**TEXTAUSZUG**
——————————

Das Papier selbst hat die DSK, die derzeit die sächsische Datenschutzbehörde leitet, bislang entgegen ihrer Gepflogenheiten nicht publiziert. Konkret prüften die Experten des Gremiums die Online Service Terms (OST) von Office 365 sowie die Datenschutzbestimmungen für Microsoft-Onlinedienste (Data Processing Addendum – DPA) und fällten ihr Urteil am 15. Juli.
Der Arbeitskreis habe seine Analyse "auf der Grundlage von Vertragsbestimmungen getroffen, die Microsoft zwischenzeitlich bereits zweimal überarbeitet hat", werfen die fünf internen Kritiker nun ein. Auch die einschlägige EuGH-Entscheidung habe er noch nicht berücksichtigen können.

——————————

**BEREITGESTELLTES MATERIAL**
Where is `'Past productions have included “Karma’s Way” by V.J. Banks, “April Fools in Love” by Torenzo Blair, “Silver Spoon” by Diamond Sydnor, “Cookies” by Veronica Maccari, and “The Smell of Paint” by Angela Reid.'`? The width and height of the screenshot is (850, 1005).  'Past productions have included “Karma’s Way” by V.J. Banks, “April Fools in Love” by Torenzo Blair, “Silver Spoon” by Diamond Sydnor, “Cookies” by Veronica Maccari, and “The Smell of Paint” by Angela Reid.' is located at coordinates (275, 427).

——————————

**AUFGABENSTELLUNG**
Fassen Sie den Textauszug oben in zwei Sätzen zusammen.

**LÖSUNG**
Die Experten des Gremiums prüften die Online Service Terms von Office 365 sowie die Datenschutzbestimmungen für Microsoft-Onlinedienste und fällten ihr Urteil am 15. Juli, doch das Papier hat die DSK bislang nicht publiziert. Fünf interne Kritiker wenden ein, die Analyse beruhe auf Vertragsbestimmungen, die Microsoft inzwischen zweimal überarbeitet habe, und habe die einschlägige EuGH-Entscheidung noch nicht berücksichtigen können.